An article and editorial in New Scientist alerted me to the following research paper (free to view).

http://journals.plos.org/plosone/article?id=10.1371/journal.pone.0129898

From the labs of Øystein Fluge and Olave Mella in Bergen, Norway. It’s a good example of serendipity in research. They were treating a patient who had lymphoma and happened to also have Chronic Fatigue Syndrome (CFS) with a drug that lowers the numbers of a type of white blood cell that produces antibodies. This patient’s CFS improved markedly as a result. Intrigued they did a study in a small group of other CFS patients (without lymphoma). This paper describes the result of a phase II clinical trial. Phase I trials in humans test for toxicity and define the effective dose. Phase II test initial effectiveness.

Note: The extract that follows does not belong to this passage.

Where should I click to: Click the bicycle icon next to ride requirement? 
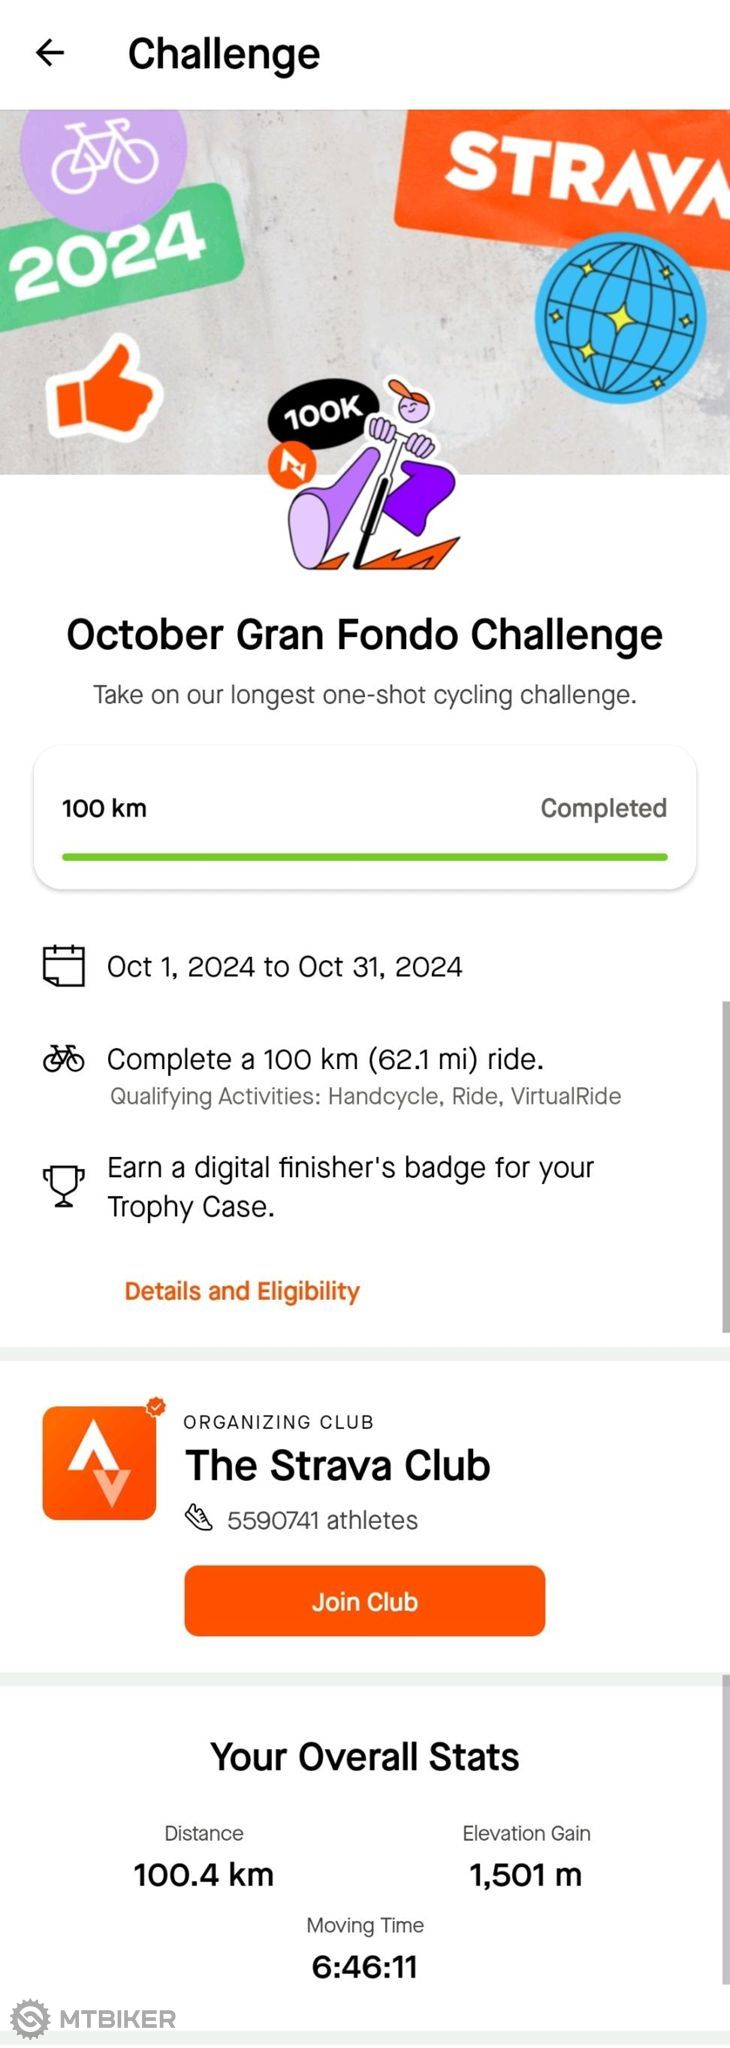(x=64, y=1058)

CFS, also known as Myalgic Encephalomyolitis (ME) or more pejoratively as ‘yuppie flu’ is characterised by extreme loss of energy, vague flu like symptoms, muscle pains and a general malaise. Sufferers were often referred to psychiatrists with fitful results or derided as malingerers. My first encounter was because the woman now my wife had it in Halls at university. A neighbour of mine said she would appreciate some visits and company so I began to stop by and we became more and more friendly and 29 years later here we are. Seeing her collapse in the dinner queue and elsewhere convinced me it was more than a mirage. She had been a keen sportswoman, playing hockey and cricket. She got better, it seems pregnancy is an excellent gradual fitness program.

But back to the research. The hypothesis is that CFS/ME is as was suggested back in the ’80s a post viral syndrome, but not one caused by the virus hanging around but by rogue antibody producing cells attacking the body: an auto-immune syndrome. The treatment is with rituximab which is an antibody which removes CD20 antibody producing cells. The advantage of an antibody treatment is that it allows you to remove specific subsets of white blood cells. Removing all of them would open patients to opportunistic infections.

So, 29 patients were treated with infusions of the antibody two weeks apart then maintenance doses over 3, 6, 10 and 15 months. Patients were followed up over 36 months (3 years), no short term study this. They compared them to a saline infused control group from the phase I trial.

What did they find? 18/29 treated patients had both self reported decreases in fatigue score and showed clinically significant improvements. After the full 3 years 11 of the 18 were still in full remission. There were minor side effects but no toxicity of the treatment.

So it seems partially effective. It remains to be seen if the 7/18 who showed improvement but did not maintain it just need longer treatments or a repeat treatment cycle. Similarly with the 11/29 who showed no improvement. Or maybe their CD20 cells have a slight variant of the target protein and the antibody is thus less effective.

This is not a magic bullet, the quickest responders to treatment took 23 weeks to detect and improvement. Most took 32 weeks. This is also not a final word, more of a better proof of efficacy from their Phase I trial and working out doses. They seem to have done the best scientific job they could have within the constraints they have. And finally, it doesn’t work for everyone.

But the headline result is it a strong indication that CFS/ME is a real condition and that it is an auto-immune post viral syndrome. With any luck they will get funding for a larger Phase III trial and it will be approved for general release. People with CFS/ME are generally economically inactive and this costs society a lot, they also impact on the health service. So any treatment that gets them active again is likely to be cost effective. Especially as CFS/ME generally hits young adults. The good news is that since rituximab is already licensed for lymphoma rather than being a new compound rolling this out into clinics will be relatively quick.

As for my wife, the developing embryo and foetus, acting a bit like a parasite, dials down aspects of the mother’s immune system to avoid rejection. Important as the embryo/foetus is only half related to the mother. It thus seems likely that as well as the gradual fitness program that is pregnancy that this dialing down of the immune system cured her ME, as we knew it then.

Light at the end of the tunnel, one cheer for serendipity, one for the researchers and one for the patient guinea pigs.